C’est tout comme, en ce qui concerne notre morceau de terre qui n’arrête pas de tressaillir et dont les soubresauts nous causent tant de victimes: plus de 230 000 morts en 2010, 2207 morts et plus de 12 000 blessés, en 2021. Aurait-on appris assez, depuis le premier goudou-goudou majeur des temps modernes, pour limiter les dégâts de façon aussi significative, lors de ce dernier séisme d’à peu près la même intensité ? Je me permets d’en douter. Juste à regarder aller certains nouveaux chantiers de construction, cela ne semble pas être le cas. Chasser notre naturel insouciant, il revient au galop. Alors, des vœux pour un peu mieux, quant à la sécurité physique de nos dirigeants ou bien pour celle de la population en cas de récidive de frémissement de nos plaques tectoniques: c’est tout un coup de dé. Nous sommes tout à fait à la merci de tout et de n’importe quoi, à ces égards. Et puis, un vœu de plus ou de moins, en ces matières, serait, à mon point de vue, tout à fait superflu. Alors, advienne que pourra !

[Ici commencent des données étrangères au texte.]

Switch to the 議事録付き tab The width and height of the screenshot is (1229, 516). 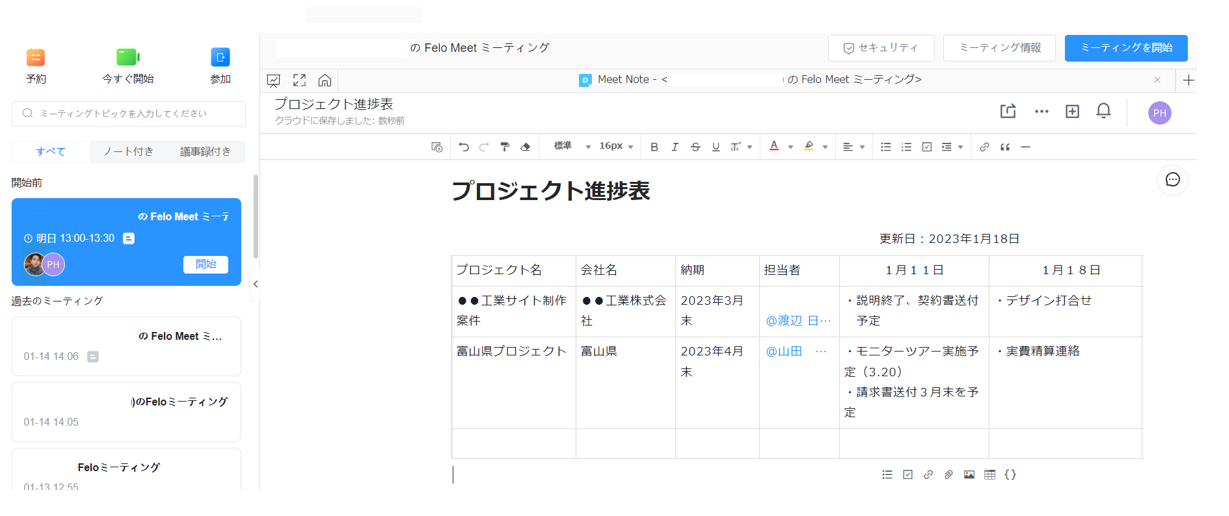(x=205, y=152)
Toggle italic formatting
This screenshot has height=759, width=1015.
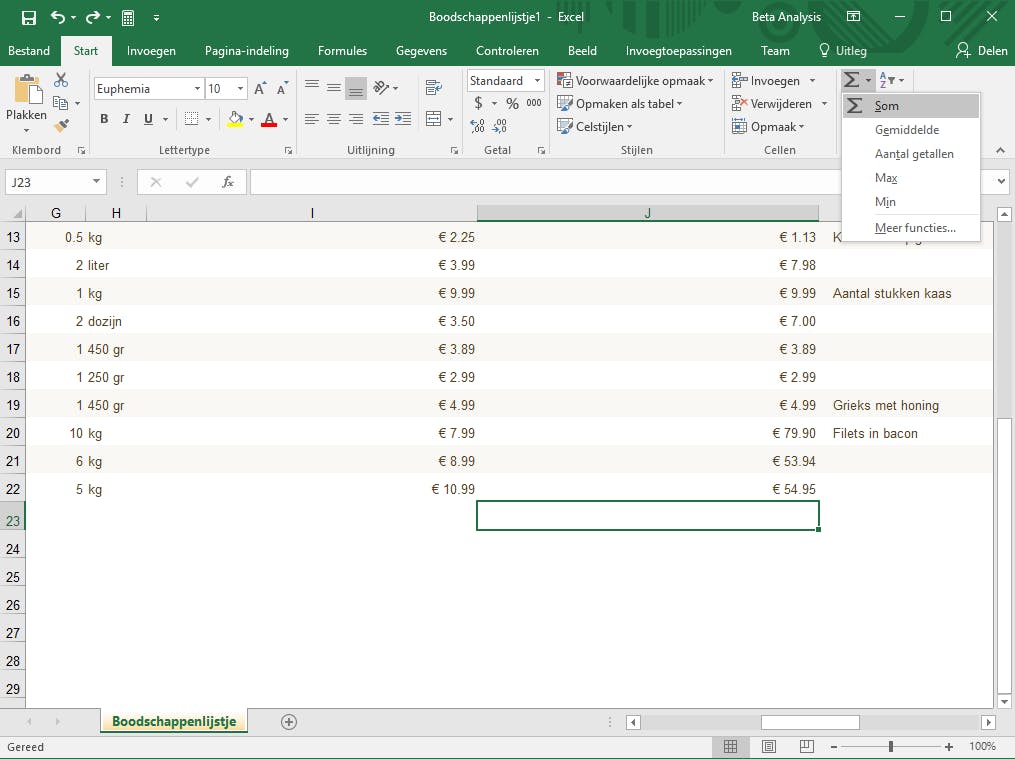click(126, 119)
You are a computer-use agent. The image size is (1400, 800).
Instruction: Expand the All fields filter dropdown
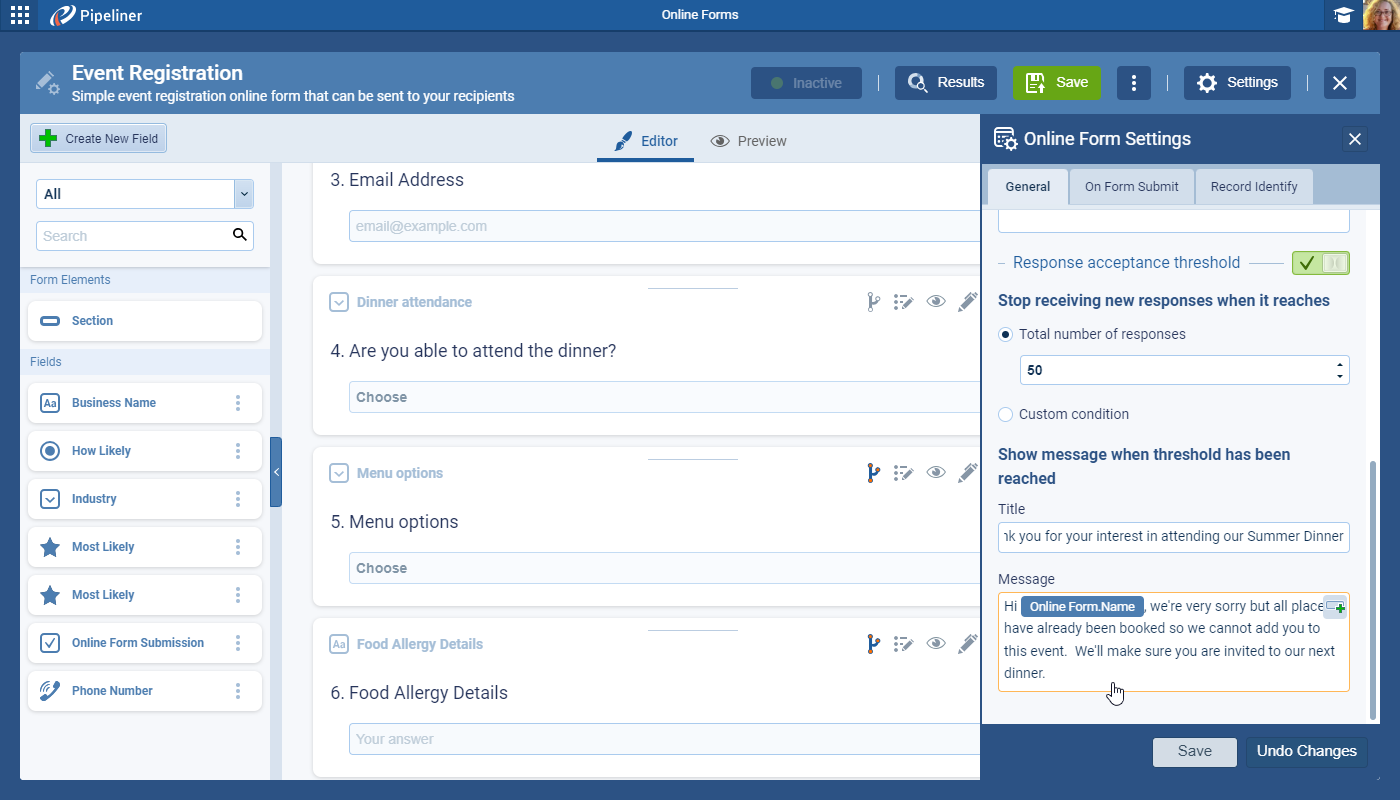click(x=243, y=194)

Considérant tout ce qui précède, j’en prends tout simplement mon parti. Des vœux pour dire des souhaits qui ne sont que des mots vides, sur lesquels ne repose aucun élément appréciable, annonciateur d’un changement probable quelconque: très peu pour moi, merci! À chaque jour suffira sa peine, et échinons-nous à redresser la barre, chacun de son côté, au meilleur de ses capacités. C’est tout. Car personne ne le fera à notre place. Et cela risque fort de ne pas se faire sans heurts et sans douleurs. Oui, j’ai peine à le dire, mais tous les souhaits que nous nous formulons à qui mieux-mieux, ne changeront rien à notre situation de peuple à la dérive. Seuls compteront nos actes pour changer nos lendemains. Ces souhaits sont donc autant de balivernes, ne nous en déplaise.

Néanmoins : «Bonne Année 2022, quand même!»